Household debt is now rising faster in Canada than in the United States and will continue to grow as low interest rates encourage consumers to spend beyond their means, warned a report from one of the country’s largest banks Wednesday.
The TD Economics report says Canadian debt loads have become excessive as consumers get more accustomed to easy borrowing. It adds that debt levels could continue to rise as long as the Bank of Canada keeps its key lending rate at historically low levels.
The report was released the same day Canada’s central bank warned that a strong housing market that led the economy out of recession has contributed to the highest domestic debt burdens in history. Its latest data shows the ratio of household debt to disposable income has reached 147 per cent.
But bank governor Mark Carney said he’s not overly concerned about comparisons with the United States, which he said is in far worse shape and will require more work to return to pre-recession levels.
American personal debt is in a gradual recovery mode, due to a period of deleveraging and home foreclosures. The stateside economy is also struggling with high unemployment and dismal consumer confidence coming out of the recession, which has encouraged many to rein in their spending habits and cut up credit cards.
As a result, growing Canadian debt levels are quickly coming in line with their American counterparts, the TD report found.
“The Canadian debt imbalance is currently not as great as that experienced in the U.S. and does not require a major deleveraging,” the report said.
However, “growth in personal debt must slow relative to income growth over the coming years or else the risks of a future deleveraging will increase.”
Canada’s central bank has signalled similar concerns about high debt loads and warned Tuesday that with household debt so high, it expects Canadians to spend less.
At the same time, it slashed its forecast for economic growth but held the interest rate at one per cent.
TD Bank (TSX:TD) chief economist Craig Alexander said the Bank of Canada’s decision to hold interest rates is “perfectly appropriate,” given Canada’s economic outlook and the rate of inflation.

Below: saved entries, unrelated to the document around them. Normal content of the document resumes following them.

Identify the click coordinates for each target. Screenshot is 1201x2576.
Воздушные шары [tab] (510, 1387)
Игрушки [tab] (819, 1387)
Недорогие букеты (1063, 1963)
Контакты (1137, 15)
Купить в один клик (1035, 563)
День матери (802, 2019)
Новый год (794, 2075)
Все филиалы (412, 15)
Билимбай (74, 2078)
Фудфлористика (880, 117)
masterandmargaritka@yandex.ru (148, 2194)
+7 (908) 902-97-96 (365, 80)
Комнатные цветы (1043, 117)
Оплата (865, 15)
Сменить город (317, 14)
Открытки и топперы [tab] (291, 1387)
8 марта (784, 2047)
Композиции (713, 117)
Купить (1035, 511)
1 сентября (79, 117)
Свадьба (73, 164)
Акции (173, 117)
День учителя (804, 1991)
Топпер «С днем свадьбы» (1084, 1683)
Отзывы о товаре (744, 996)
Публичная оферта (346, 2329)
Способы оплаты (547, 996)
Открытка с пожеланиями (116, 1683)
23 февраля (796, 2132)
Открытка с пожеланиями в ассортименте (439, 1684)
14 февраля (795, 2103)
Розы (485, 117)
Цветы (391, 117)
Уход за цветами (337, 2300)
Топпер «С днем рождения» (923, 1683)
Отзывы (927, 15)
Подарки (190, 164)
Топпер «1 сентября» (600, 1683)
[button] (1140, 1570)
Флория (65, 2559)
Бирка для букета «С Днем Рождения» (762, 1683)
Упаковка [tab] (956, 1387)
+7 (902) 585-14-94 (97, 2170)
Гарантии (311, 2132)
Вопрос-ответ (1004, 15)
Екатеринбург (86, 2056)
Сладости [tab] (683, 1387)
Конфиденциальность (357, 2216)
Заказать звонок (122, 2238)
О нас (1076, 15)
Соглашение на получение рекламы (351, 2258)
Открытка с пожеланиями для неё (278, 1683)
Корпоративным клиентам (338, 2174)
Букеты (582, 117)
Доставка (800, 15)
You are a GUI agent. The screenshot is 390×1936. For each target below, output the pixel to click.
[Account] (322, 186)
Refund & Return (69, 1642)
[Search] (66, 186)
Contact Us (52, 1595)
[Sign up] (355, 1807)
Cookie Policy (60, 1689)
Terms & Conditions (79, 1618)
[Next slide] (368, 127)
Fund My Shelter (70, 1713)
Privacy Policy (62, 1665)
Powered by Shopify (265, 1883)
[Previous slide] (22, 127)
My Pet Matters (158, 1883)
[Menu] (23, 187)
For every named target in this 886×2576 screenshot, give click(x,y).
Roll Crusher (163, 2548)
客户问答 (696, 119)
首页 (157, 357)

“But the challenge is, we also have very high personal debt and as a result, we run the risk of households taking advantage of the low interest rates by borrowing more heavily at a time when finances are already pretty stretched,” he said.
The report warns that 1-in-10 Canadian households are at risk of being unable to meet financial obligations when interest rates rise. Low-income Canadians will be most vulnerable because debt eats up more of their income.
Canadians need to work to reduce their debts now while low interest rates exist and debt servicing is affordable, instead of taking advantage of it to rack up more debt, Alexander said.
“We’re trying to signal to households that they need to be careful about borrowing in a low interest environment,” he said.
“When rates come up to more normal levels, there is going to be a percentage of Canadian households that are impacted by rising debt service costs because they have taken out more leverage in recent years.”
In other words, the low interest rates have convinced many people that they can spend more than they can actually afford. A supply of credit from banks, including the easing of mortgage qualifications, gave consumers easy access to borrowing, the report found.
“Nowhere was the impact of lower borrowing costs and greater household confidence more clearly observed than in the housing market, where ownership rates increased steadily over the past two decades,” it added.
And signs for the near term show that those problems could persist as wage increases start to slow.
While debt growth is expected slow to five per cent from eight to 10 per cent in the past decade, income growth will only be about four per cent, meaning debt will continue to rise more rapidly than income.
If debt growth continues to outpace income growth, the debt-to-income ratio could rise from 147 per cent to 151 per cent by 2013, the report warned.
A more healthy debt-to-income level would be 138 to 140 per cent, meaning today’s levels are a cause for concern, but do not signal a looming crisis like that seen in the U.S. after the ratio rose as high as 160 per cent, Alexander said.